■ **Exercise directions**:
Reproduce the following rows line for line, omitting the pictures from your output.

(Entries for locating words and elements)
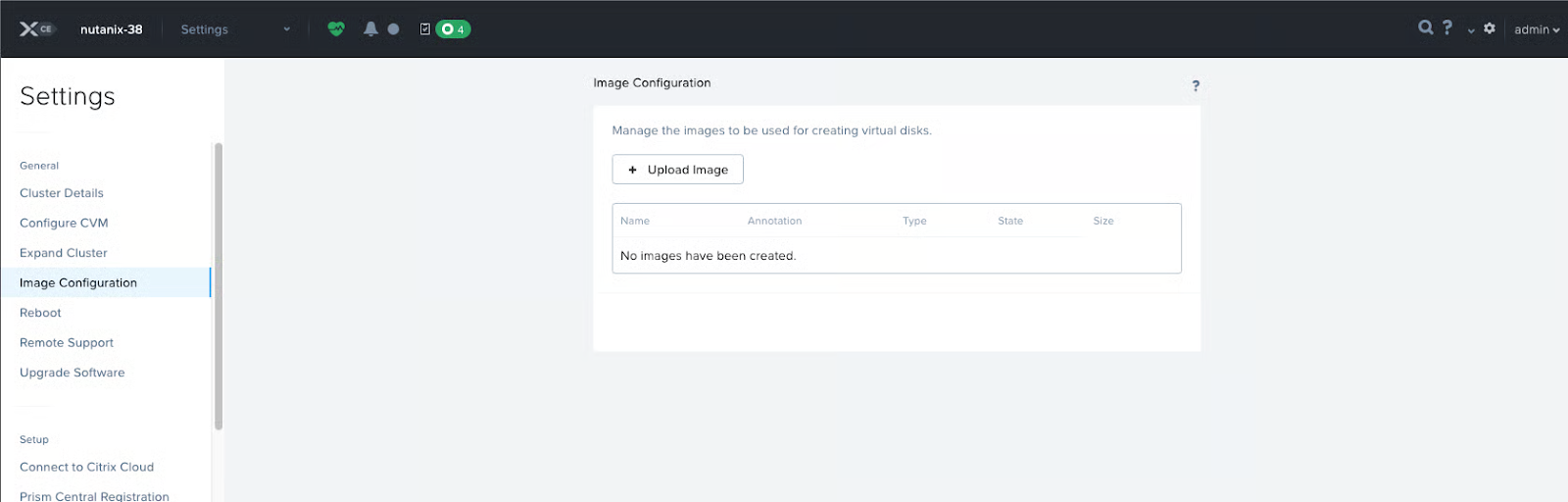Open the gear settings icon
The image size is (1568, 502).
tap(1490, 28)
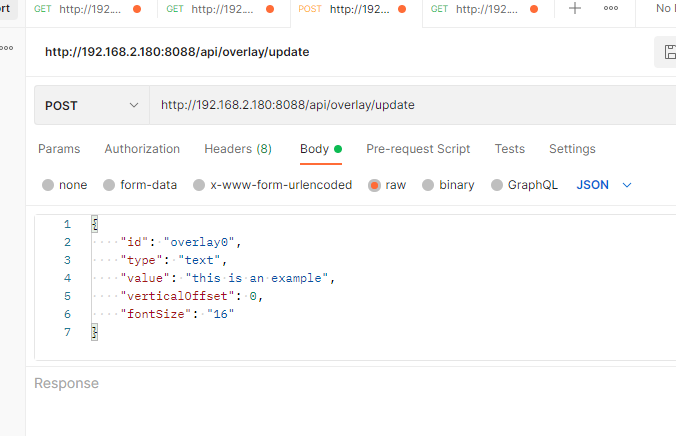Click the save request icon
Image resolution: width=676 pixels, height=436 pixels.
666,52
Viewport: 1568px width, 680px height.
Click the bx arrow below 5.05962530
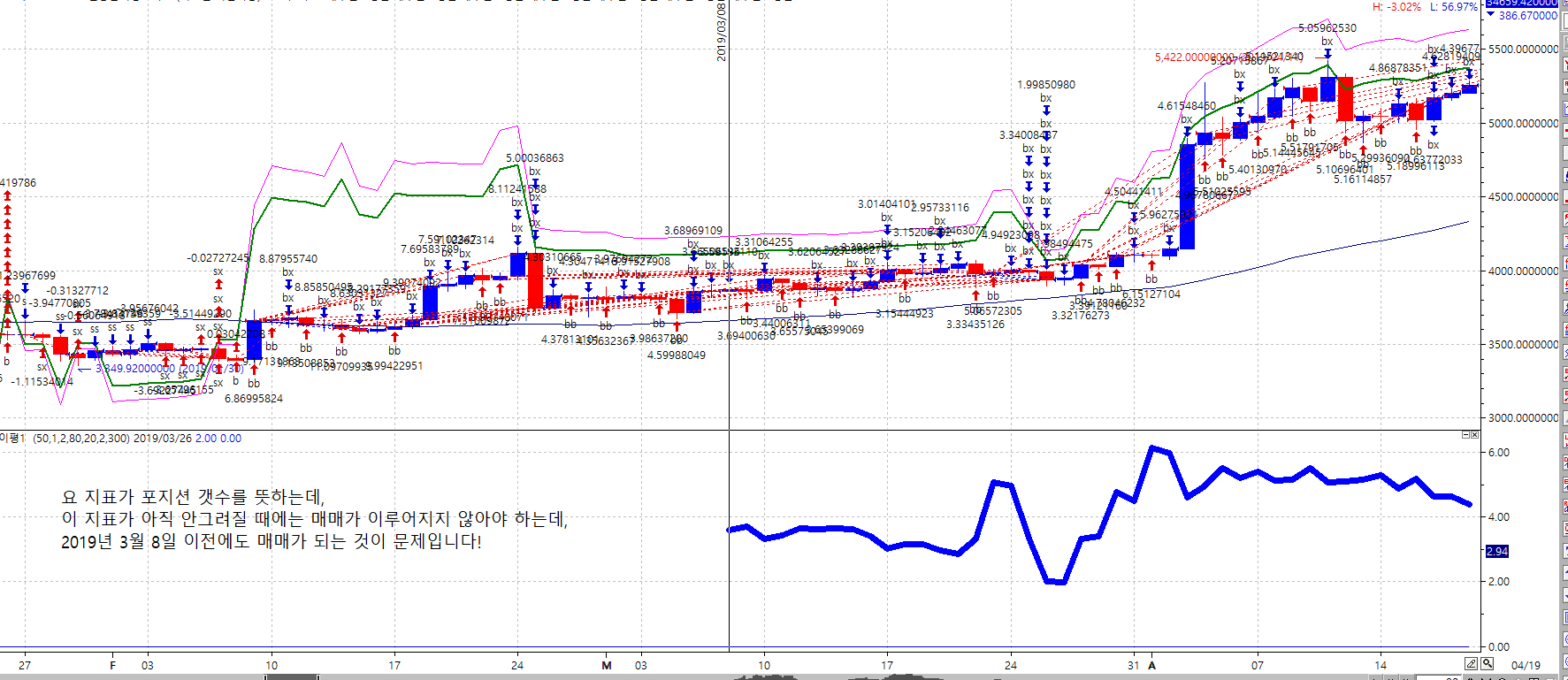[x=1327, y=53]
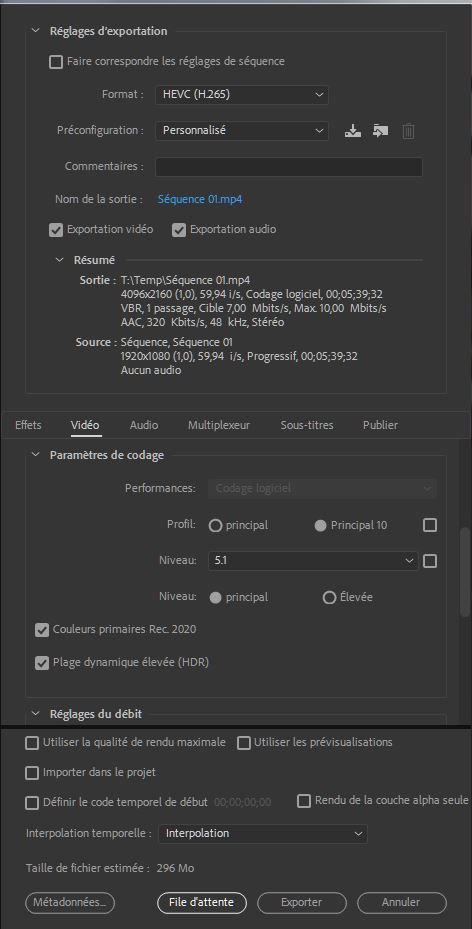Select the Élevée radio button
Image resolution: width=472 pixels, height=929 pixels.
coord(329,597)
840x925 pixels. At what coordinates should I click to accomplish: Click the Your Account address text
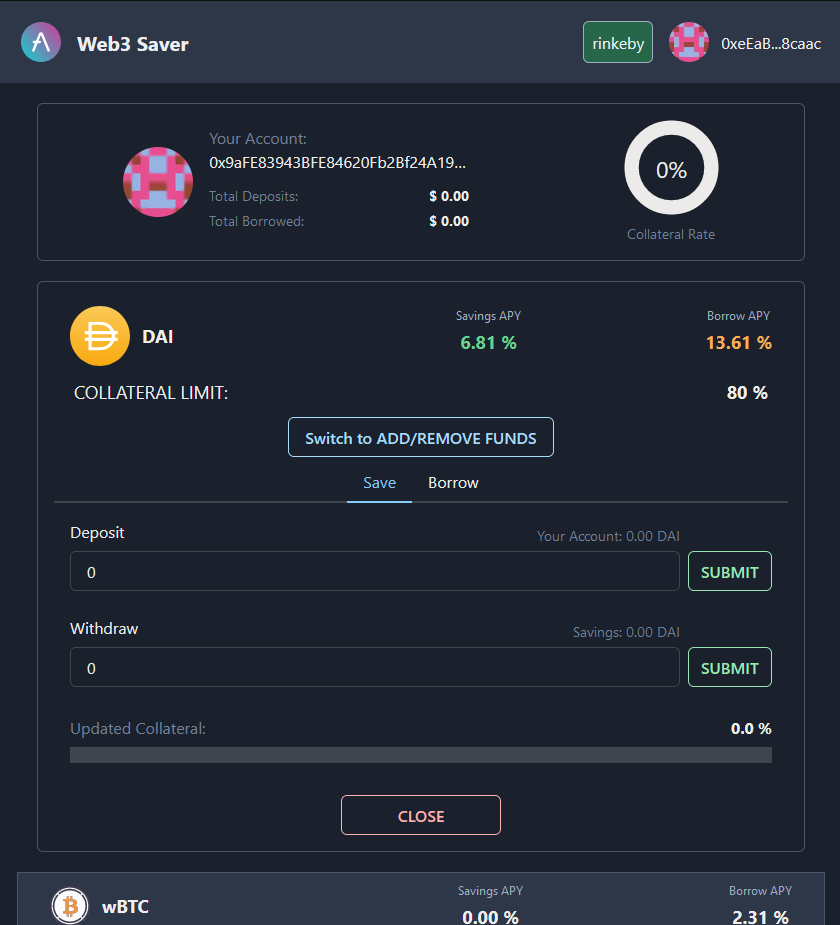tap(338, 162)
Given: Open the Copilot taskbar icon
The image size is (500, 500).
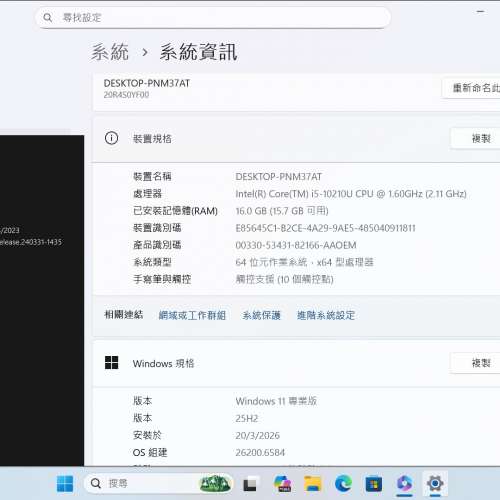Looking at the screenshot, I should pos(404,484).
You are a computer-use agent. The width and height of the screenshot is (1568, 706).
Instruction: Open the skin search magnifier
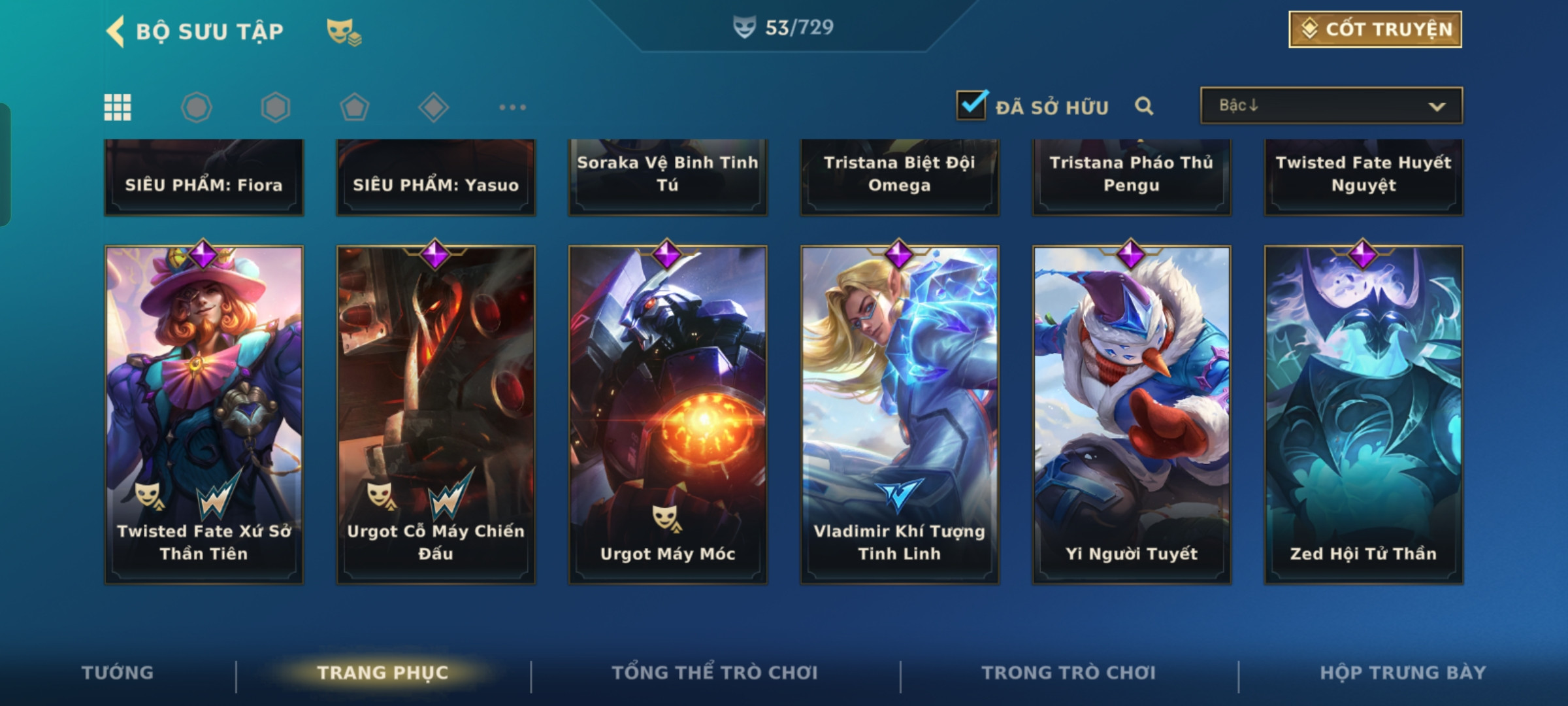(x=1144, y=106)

■ **Written answer**:
Open the gear settings icon
The image size is (1568, 502).
tap(1490, 28)
Click the save request icon
Image resolution: width=676 pixels, height=436 pixels.
666,52
Viewport: 1568px width, 680px height.
Click the bx arrow below 5.05962530
[x=1327, y=53]
Select the Élevée radio button
Image resolution: width=472 pixels, height=929 pixels.
coord(329,597)
840x925 pixels. At what coordinates should I click to accomplish: Click the Your Account address text
tap(338, 162)
Given: Open the Copilot taskbar icon
The image size is (500, 500).
Looking at the screenshot, I should pos(404,484).
You are a computer-use agent. The width and height of the screenshot is (1568, 706).
Instruction: Open the skin search magnifier
(x=1144, y=106)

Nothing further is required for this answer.